De manière générale, il y a très peu d'endroits où se présente la situation particulière des parcelles litigieuses. Cette situation particulière consiste en ceci que la parcelle se trouve entre deux routes (Glariers et Croix Blanche) mais que la bande rouge de l'ordre contigu n'est pas appliquée le long de la ruelle de la Croix Blanche, de sorte que le bord de cette ruelle n'est voué qu'aux constructions d'un rez-de-chaussée non habitable.
En conclusion, le projet litigieux ne respecte pas le plan de 1961, qui impose de n'implanter sur la ruelle de la Croix Blanche que des constructions d'un rez-de-chaussée non habitable. En effet, la municipalité ne fait pas la démonstration (un seul cas ne suffit pas) d'une pratique dérogatoire constante. Le grief doit être admis, ce qui condamne le projet sans qu'il soit nécessaire d'examiner les autres arguments soulevés par les recourants.
3. Les considérants qui précèdent conduisent à l'admission du recours et à l'annulation de la décision attaquée. Les frais du présent arrêt sont supportés par les constructeurs, qui succombent (art. 49 al. 1 de la loi sur la procédure administrative du 28 octobre 2008; LPA-VD; BLV 173.36). Ces derniers verseront aux recourants des dépens, pour l'intervention de leur avocat commun (art. 55 al. 1 et 2 LPA-VD).
Par
ces motifs
la Cour de droit administratif et public
du Tribunal cantonal
arrête:
I. Le recours est admis.
II. La décision de la Municipalité d'Aigle du 5 décembre 2017 est réformée en ce sens que permis de construire est refusé.
III. Les frais du présent arrêt, par 5'000 (cinq mille) francs sont mis à la charge de D.________, E.________ et F.________, solidairement entre eux.

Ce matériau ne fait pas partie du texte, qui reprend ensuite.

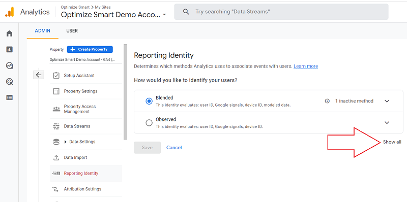Select the Blended radio button
This screenshot has width=407, height=202.
(149, 101)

IV. D.________, E.________ et F.________, solidairement entre eux, verseront à A.________, à B.________ et à C.________ la somme de 3'500 (trois mille cinq cents) francs à titre de dépens.
Lausanne, le 12 mars 2019
Le président: La greffière:
Le présent arrêt est communiqué aux destinataires de l'avis d'envoi ci-joint.

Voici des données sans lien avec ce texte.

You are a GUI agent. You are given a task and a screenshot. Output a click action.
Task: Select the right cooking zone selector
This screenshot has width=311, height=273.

Il peut faire l'objet, dans les trente jours suivant sa notification, d'un recours au Tribunal fédéral (Tribunal fédéral suisse, 1000 Lausanne 14). Le recours en matière de droit public s'exerce aux conditions des articles 82 ss de la loi du 17 juin 2005 sur le Tribunal fédéral (LTF - RS 173.110), le recours constitutionnel subsidiaire à celles des articles 113 ss LTF. Le mémoire de recours doit être rédigé dans une langue officielle, indiquer les conclusions, les motifs et les moyens de preuve, et être signé. Les motifs doivent exposer succinctement en quoi l’acte attaqué viole le droit. Les pièces invoquées comme moyens de preuve doivent être jointes au mémoire, pour autant qu’elles soient en mains de la partie; il en va de même de la décision attaquée.